So, I am not here with some sweet (they are sweet to me at least) scientific journal article summaries, even though I would love to be working on one at the moment. There are plenty to read HERE, though, if you are jonesing for one.
This is also not not an SSL Review - otherwise known as in depth review of a depiction or discussion of the female orgasm, the clit, lady-bation, or cunnilingus. Although, to be sure, there's a shit ton of past reviews for both TV and Movies if you need some of that in your life right now. Spoiler alert: Slums of Beverly Hills and Diary of a Teenage Girl are in the top tier of 5 vulva rated movies (!)(!)(!)(!)(!), but The 40 Year Old Virgin and The Overnight are some that have a big fat zero vulva rating. :( ...And if you want to know what's currently sandwiching the list, 20th Century Women got the only coveted 5 1/2 vulva rating, while strangely enough, Hysteria, a movie about the invention of the vibrator is trailing the pack with the "-1 vulva rating" - something I made up special due to my utter disappointment in what it could have been vs. what it was.
This post is not those things. What it is, is me waking up just feeling particularly excited about this work and wanting to post about it. I'm always kind of excited about his. It's truly something I want to leave in this world when I'm gone, but you know, within that there are frustrating times and disappointing times as well as exciting times and vibrant times. I just happened to have a little touch of excitement last night at a sweet sculptural art opening. I talked with a fab artist and cool lady (who has introduced me into a group of fab women and I am incredibly grateful to her for that) along with some other super cool people there, and I was able to engage about this work.

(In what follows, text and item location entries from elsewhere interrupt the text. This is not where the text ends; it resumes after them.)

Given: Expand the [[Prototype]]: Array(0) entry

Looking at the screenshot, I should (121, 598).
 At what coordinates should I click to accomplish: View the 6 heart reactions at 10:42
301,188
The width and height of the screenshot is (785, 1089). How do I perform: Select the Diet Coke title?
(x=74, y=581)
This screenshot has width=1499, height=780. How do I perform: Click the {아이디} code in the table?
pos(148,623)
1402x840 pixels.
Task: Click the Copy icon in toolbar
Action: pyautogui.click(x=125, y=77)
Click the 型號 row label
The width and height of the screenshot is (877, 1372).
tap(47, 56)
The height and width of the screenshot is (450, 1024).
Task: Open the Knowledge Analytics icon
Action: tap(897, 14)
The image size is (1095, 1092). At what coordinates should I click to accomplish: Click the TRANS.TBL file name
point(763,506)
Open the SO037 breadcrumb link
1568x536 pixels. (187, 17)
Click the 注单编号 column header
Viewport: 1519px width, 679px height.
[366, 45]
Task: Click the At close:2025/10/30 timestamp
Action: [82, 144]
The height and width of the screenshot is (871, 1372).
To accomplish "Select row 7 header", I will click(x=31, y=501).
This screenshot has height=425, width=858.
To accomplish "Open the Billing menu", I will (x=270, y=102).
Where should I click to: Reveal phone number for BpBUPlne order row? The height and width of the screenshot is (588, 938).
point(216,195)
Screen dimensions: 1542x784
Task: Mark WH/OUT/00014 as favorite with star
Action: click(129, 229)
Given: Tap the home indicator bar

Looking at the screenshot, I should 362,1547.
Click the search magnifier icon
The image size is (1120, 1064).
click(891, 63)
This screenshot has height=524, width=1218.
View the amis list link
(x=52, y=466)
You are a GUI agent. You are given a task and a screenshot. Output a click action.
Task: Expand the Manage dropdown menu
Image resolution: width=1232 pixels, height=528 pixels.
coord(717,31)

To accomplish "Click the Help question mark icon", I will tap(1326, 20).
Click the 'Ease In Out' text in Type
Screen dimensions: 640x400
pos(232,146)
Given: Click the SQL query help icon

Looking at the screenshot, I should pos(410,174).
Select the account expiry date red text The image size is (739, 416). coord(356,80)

I'll be honest, talking about my work has been a journey and a struggle full of learning and eye-opening responses. I think I've honed how I speak of it better over the years, but it's still a thing that makes me a little anxious for a variety of reasons - especially to new people. I'm truly a natural bull-shitter. I feel pretty comfortable talking with most people about life and feelings and dumb shit. However, speaking about things I have a real stake in, things that I really want to verbalize correctly is a whole different matter and something I do not naturally do well. All that to say, I really felt good talking to these people, and I really loved their engagement and their thoughts, and it was just an overall good experience that, I guess, upped my overall blogging motivation.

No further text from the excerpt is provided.